As a consequence of the recent downturn in the stock market, one investing philosophy that has made a remarkable recovery is dividend stocks. Rather than investing purely for capital appreciation (or the growth in stock prices over time), you invest to get paid a regular, quarterly dividend from your stocks. Besides the appeal of getting paid just for holding the stock, dividend payments also have the ability to grow extremely fast, thanks to a combination of compound interest and dividend growth.
In a normal compounding situation, like earning interest at a bank, the interest earned the first year can then be redeposited so it earns money the second year, and so on. As a result, the longer time frame we consider for compounding to work its magic, the more interest we earn. If we start with a $10,000 deposit in an account that yields 5% at a fixed rate (perhaps a CD), the first year it will earn $500 in interest (5% of $10,000). The second year, though, it'll earn $525, as both the original $10,000 and the $500 in interest from the first year will generate interest, assuming the interest was reinvested. After twenty years, the account will be earning about $1250 in interest, more than double the original interest rate, and in forty years, it generate roughly $3350 per year. (Of course, with the ravages of inflation being what they are, the ‘real' value of those payments will be much less; approximately $625 and $837, respectively. Still more than you were originally collecting even after accounting for inflation, but not much of a gain for forty years.)
So far, so good. But dividends have an advantage that bank accounts do not: they tend to increase over time. Let's look at a situation where we start with an investment of $10,000 in dividend paying stocks, again producing a starting yield of 5% on our invested money. This time, though, let's add in a yearly dividend increase of 5%, as well. For the first year, our results are identical: we get $500 in dividend payments. But, with year two, we end up getting about $551 in dividends; not only do we have a higher basis (since we reinvested our dividends, giving us $10,500 to start the year), but our dividend has increased by 5%, as well, raising the amount we earn from each stock that we own. Skipping ahead, as with our simple compounding example, and after twenty years, it's reasonable to expect a yearly dividend in the neighborhood of $3200 per year, and at forty years, about $22,500 per year, more than double your initial investment. (Again, inflation will erode the value of these payout amounts; the equivalent present values of these payouts are $1600 and $5625, respectively.)
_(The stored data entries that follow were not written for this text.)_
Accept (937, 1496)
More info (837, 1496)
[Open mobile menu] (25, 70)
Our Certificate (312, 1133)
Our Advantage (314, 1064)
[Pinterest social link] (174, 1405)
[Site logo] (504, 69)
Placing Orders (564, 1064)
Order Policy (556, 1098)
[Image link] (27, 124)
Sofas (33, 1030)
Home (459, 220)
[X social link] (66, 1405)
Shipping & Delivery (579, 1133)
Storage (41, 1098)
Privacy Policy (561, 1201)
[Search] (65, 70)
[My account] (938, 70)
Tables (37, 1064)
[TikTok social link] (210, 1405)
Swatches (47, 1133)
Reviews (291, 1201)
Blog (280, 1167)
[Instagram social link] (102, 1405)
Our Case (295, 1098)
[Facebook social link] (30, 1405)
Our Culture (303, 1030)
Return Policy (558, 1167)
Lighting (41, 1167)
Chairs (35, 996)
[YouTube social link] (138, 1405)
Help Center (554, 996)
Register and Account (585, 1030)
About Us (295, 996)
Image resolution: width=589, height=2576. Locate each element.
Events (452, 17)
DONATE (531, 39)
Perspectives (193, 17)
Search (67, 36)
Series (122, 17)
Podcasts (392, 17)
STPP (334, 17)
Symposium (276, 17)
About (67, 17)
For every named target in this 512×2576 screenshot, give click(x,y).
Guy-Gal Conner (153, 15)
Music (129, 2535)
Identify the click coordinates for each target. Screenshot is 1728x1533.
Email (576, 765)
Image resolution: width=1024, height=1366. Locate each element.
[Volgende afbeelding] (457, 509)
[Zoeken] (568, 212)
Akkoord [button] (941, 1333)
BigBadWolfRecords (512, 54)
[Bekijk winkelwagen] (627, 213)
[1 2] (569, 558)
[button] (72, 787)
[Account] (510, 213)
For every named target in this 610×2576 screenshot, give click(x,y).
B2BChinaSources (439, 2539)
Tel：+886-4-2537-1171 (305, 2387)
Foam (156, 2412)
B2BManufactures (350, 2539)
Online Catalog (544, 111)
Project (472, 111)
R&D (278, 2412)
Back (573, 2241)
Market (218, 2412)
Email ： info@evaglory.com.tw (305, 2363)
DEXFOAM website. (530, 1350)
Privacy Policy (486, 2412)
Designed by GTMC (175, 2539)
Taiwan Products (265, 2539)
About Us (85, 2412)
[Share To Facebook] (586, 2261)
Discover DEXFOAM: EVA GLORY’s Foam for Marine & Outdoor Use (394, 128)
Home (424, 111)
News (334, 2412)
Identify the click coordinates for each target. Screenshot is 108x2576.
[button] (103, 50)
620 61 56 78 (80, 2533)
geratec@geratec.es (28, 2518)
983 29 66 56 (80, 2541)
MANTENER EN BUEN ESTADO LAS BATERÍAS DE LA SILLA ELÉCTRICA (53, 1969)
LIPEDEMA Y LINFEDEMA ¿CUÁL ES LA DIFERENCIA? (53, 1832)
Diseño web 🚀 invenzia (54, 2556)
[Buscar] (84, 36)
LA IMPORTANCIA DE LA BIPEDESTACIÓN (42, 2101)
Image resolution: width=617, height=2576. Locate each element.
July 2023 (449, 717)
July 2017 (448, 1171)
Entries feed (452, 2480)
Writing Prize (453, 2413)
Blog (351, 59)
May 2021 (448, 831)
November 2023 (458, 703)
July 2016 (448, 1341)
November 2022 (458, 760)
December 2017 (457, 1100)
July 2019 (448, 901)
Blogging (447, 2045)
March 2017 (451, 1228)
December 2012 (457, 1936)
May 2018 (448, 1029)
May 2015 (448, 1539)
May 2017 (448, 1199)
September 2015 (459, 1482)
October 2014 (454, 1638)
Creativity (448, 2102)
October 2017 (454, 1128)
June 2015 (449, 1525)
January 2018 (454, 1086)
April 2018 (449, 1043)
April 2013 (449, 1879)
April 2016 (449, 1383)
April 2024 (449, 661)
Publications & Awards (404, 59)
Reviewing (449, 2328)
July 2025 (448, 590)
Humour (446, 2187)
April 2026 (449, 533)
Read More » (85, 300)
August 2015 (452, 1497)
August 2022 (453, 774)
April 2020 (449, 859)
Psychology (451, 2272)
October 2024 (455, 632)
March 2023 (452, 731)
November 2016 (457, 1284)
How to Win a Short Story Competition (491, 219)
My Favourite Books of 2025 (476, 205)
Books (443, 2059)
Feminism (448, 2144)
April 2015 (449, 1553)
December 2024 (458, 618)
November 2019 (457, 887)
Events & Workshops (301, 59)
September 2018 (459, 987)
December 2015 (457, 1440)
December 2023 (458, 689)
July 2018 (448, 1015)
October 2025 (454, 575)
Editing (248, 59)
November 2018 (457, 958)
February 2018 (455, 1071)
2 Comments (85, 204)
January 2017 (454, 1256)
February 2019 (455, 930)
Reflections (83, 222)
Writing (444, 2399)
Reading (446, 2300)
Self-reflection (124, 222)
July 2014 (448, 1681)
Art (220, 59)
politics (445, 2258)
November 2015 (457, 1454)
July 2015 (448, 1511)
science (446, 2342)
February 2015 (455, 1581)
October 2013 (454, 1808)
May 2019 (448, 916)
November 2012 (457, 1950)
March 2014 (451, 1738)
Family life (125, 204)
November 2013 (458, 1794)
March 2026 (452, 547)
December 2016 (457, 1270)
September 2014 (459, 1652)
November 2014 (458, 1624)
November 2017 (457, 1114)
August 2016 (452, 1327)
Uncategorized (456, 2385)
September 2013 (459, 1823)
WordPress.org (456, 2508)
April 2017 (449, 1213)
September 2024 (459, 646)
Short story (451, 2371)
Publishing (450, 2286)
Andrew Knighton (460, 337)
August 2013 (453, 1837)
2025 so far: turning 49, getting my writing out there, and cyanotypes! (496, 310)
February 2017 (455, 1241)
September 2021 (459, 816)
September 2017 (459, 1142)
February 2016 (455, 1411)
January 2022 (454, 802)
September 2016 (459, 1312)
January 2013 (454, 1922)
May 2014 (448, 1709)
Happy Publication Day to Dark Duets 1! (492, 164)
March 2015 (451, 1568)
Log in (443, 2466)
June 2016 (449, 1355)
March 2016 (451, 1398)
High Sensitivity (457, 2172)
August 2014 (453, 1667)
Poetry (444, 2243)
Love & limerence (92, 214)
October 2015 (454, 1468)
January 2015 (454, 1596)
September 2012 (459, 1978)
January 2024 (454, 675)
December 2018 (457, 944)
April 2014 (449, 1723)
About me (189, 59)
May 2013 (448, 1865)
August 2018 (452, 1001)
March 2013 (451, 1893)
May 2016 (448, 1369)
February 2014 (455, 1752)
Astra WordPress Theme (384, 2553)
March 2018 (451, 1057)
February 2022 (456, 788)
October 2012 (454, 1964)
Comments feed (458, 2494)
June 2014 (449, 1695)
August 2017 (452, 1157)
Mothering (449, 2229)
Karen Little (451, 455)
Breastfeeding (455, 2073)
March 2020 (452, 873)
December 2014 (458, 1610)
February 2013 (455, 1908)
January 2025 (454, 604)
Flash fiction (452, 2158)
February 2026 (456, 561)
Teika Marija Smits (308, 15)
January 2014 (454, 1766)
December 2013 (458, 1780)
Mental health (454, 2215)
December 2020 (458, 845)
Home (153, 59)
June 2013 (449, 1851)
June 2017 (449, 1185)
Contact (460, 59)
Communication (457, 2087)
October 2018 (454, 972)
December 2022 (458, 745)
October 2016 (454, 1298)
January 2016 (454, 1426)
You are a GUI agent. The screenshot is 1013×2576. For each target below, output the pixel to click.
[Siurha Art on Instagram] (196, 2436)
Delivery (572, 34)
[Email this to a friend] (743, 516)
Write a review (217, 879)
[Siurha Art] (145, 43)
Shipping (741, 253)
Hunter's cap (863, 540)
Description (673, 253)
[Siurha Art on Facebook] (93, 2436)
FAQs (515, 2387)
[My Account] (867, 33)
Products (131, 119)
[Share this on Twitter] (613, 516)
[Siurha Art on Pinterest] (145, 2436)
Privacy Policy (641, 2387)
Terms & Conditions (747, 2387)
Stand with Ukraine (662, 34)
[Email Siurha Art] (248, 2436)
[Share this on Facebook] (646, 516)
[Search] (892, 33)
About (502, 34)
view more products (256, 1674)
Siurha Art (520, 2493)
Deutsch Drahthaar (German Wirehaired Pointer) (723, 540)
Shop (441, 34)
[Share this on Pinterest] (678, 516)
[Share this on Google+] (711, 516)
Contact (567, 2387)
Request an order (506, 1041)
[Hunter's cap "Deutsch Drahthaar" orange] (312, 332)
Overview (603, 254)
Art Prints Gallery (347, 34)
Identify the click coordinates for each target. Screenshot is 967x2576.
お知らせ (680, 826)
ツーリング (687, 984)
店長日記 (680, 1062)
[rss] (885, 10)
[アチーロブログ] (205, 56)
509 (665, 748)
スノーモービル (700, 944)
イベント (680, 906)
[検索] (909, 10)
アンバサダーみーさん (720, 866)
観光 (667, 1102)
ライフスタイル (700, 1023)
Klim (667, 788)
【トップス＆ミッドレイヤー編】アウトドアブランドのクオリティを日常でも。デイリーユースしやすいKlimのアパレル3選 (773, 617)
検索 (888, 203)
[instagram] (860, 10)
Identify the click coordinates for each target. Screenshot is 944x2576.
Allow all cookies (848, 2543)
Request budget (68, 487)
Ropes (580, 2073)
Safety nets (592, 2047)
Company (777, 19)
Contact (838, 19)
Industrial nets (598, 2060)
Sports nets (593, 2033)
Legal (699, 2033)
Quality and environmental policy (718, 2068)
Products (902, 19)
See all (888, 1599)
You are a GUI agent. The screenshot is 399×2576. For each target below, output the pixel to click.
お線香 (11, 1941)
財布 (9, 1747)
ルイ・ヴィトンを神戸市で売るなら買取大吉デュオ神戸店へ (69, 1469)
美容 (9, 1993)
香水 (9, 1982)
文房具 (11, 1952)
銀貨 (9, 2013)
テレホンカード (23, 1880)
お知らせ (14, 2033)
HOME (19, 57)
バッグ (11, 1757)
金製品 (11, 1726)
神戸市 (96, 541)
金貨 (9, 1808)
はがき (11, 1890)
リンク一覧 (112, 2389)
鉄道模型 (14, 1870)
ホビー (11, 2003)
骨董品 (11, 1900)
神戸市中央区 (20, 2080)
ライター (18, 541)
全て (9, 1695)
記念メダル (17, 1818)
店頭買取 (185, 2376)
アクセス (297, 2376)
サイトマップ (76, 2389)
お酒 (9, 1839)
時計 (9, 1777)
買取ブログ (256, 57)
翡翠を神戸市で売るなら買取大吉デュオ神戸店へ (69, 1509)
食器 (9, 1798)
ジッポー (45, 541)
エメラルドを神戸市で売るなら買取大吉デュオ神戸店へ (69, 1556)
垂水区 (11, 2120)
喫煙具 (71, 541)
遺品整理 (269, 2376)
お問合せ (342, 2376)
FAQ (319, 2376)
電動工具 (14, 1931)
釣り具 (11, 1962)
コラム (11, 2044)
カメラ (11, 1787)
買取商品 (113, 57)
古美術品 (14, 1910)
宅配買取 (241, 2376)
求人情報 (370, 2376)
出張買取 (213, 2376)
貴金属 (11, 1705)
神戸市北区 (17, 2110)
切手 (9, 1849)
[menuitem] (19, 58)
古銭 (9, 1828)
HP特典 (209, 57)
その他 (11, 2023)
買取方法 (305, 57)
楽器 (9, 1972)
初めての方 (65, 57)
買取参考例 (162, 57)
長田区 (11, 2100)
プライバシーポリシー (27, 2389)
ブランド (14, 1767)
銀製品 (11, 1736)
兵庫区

As they say on infomercials, ‘But wait, that's not all!' Remember that stocks, unlike a savings account, can also have capital appreciation. In fact, because the company is steadily increasing the dividend payout, the stock will likely increase at least as much as the dividend rises. This should make sense; if the stock price remained the same as the dividend increased, then after fifteen years, the stock would be yielding 10%. After thirty years, the yield would be 20%, and by the end of our forty year period, the stock would be giving dividends equal to 33.5% of its price, more than one-third. Before it gets to any of those points, though, the rising dividend will encourage more investors to buy the stock, driving up the price and decreasing the yield, as yield equals the dividend divided by the stock price. Not withstanding the regular ups and downs of the stock market, the price of the stock will stay at an appropriate level according to the changes made to the dividend, with investors boosting or dragging down the yield as they buy and sell.
To show you just how these processes work, as well as where I got my numbers, have a look at a table showing the growth of money in one hypothetical dividend paying stock:
Here, we started with 1000 shares of stocks trading at $10 per share (because it made the math easy). The stocks have a 5% yield at the time of purchase (or $0.50 per $10 share) which grows by 5% each year. The dividends are calculated from the dividend yield and the number of shares, and then the dividends are reinvested at the going price per share. (We're assuming the stock will rise in value as fast as the yield increases, but no faster, just to make our math simpler.) The stock value then represents the capital gains from the stock as well as the value of reinvested dividends.
What do we see in this table? Well, the dividend per share and the number of shares both increased 6.7 times their starting values, the former from the company's dividend increases and the latter from reinvested dividends. (The fact that this value is nearly identical is purely a function of how I did the calculations and by no means indicates that this is a regular occurrence in real life.) What's more striking is that because the dividend depends on both the yield and the number of shares held, it has gone up more than 44 times the original value we were earning (6.7 squared is 44.89, which, if we multiply by our starting dividend of $500, gives a final expected dividend of around $22,477). Similarly, the value of our holding is (at least in theory) worth more than forty times our initial investment.
And THAT, my friends, is the power of compounding dividends; with a relatively small initial investment and plenty of time, we can easily build a rather sizable sources of regular income.